Input for this task:
┌──

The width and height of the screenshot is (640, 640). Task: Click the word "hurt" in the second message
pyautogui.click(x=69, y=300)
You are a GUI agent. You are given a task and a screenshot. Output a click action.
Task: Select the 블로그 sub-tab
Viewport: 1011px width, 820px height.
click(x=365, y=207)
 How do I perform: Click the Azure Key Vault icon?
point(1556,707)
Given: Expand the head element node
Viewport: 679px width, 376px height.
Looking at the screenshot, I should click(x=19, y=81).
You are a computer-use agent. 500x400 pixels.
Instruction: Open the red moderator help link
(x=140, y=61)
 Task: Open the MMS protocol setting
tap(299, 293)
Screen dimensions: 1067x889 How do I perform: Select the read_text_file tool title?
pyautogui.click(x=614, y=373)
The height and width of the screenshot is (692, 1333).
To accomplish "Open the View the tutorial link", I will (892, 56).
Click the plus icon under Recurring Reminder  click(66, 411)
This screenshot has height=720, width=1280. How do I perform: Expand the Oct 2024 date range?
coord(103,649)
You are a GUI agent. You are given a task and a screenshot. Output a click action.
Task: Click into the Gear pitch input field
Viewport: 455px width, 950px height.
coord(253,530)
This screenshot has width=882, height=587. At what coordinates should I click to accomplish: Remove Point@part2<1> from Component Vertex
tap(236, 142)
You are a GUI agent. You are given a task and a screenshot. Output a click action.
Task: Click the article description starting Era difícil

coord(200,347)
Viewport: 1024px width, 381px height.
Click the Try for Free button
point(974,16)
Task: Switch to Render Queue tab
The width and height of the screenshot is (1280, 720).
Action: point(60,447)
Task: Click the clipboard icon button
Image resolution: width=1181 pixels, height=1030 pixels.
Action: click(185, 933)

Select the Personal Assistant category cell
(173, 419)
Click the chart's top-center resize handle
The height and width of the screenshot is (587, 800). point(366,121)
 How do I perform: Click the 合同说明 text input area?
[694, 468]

└──

Exercise goal: Taking the line with "This screenshot has width=882, height=587." as the first and the line with "Viewport: 1024px width, 381px height." as the last, retype that stretch of the data above exactly, with no other lines.

Worked solution:
This screenshot has width=882, height=587. At what coordinates should I click to accomplish: Remove Point@part2<1> from Component Vertex
tap(236, 142)
You are a GUI agent. You are given a task and a screenshot. Output a click action.
Task: Click the article description starting Era difícil

coord(200,347)
Viewport: 1024px width, 381px height.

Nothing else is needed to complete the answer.